Redox-sensitive DNA binding by homodimeric Methanosarcina acetivorans MsvR is modulated by cysteine residues
1 Department of Microbiology and Plant Biology, University of Oklahoma, 770 Van Vleet Oval, Norman, OK, 73019, USA
2 Department of Biological Sciences, University of Arkansas-Fayetteville, Fayetteville, USA
BMC Microbiology 2013, 13:163 doi:10.1186/1471-2180-13-163Published: 16 July 2013
Methanoarchaea are among the strictest known anaerobes, yet they can survive exposure to oxygen. The mechanisms by which they sense and respond to oxidizing conditions are unknown. MsvR is a transcription regulatory protein unique to the methanoarchaea. Initially identified and characterized in the methanogen Methanothermobacter thermautotrophicus (Mth), MthMsvR displays differential DNA binding under either oxidizing or reducing conditions. Since MthMsvR regulates a potential oxidative stress operon in M. thermautotrophicus, it was hypothesized that the MsvR family of proteins were redox-sensitive transcription regulators.

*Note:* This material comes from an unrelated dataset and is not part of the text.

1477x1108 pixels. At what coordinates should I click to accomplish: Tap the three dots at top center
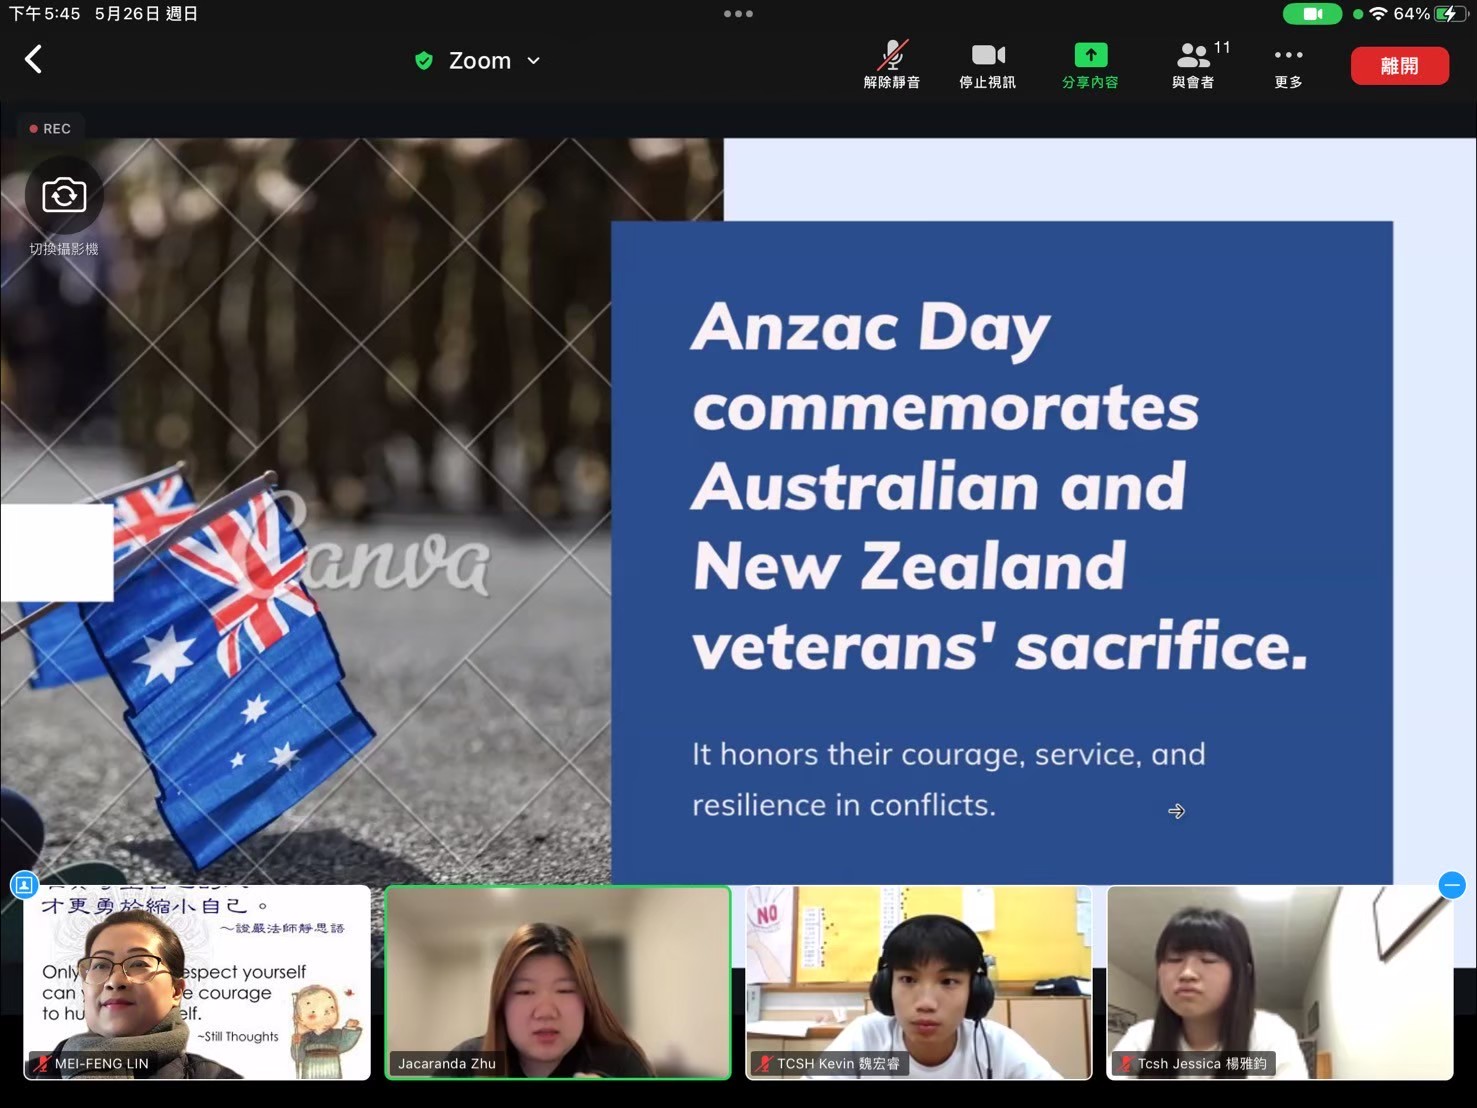(738, 14)
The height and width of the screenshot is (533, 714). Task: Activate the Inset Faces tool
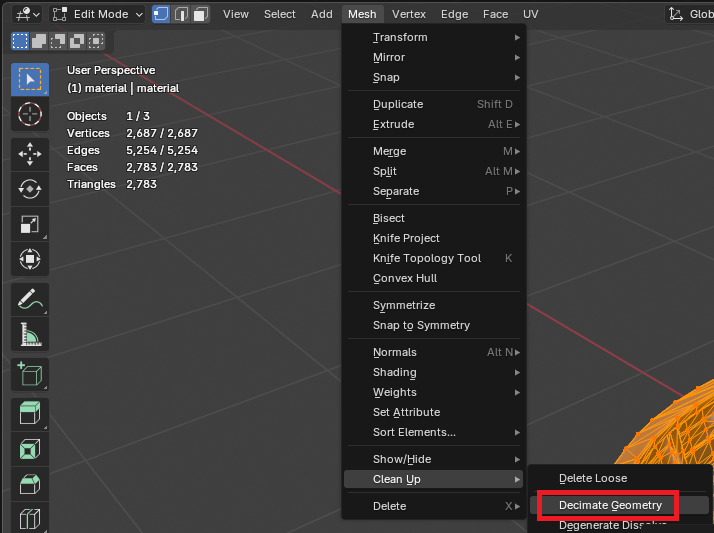point(30,449)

An MsvR homologue from the methanogen Methanosarcina acetivorans, MaMsvR, was overexpressed and purified. The two MsvR proteins bound the same DNA sequence motif found upstream of all known MsvR encoding genes, but unlike MthMsvR, MaMsvR did not bind the promoters of select genes involved in the oxidative stress response. Unlike MthMsvR that bound DNA under both non-reducing and reducing conditions, MaMsvR bound DNA only under reducing conditions. MaMsvR appeared as a dimer in gel filtration chromatography analysis and site-directed mutagenesis suggested that conserved cysteine residues within the V4R domain were involved in conformational rearrangements that impact DNA binding.
Results presented herein suggest that homodimeric MaMsvR acts as a transcriptional repressor by binding Ma PmsvR under non-reducing conditions. Changing redox conditions promote conformational changes that abrogate binding to Ma PmsvR which likely leads to de-repression.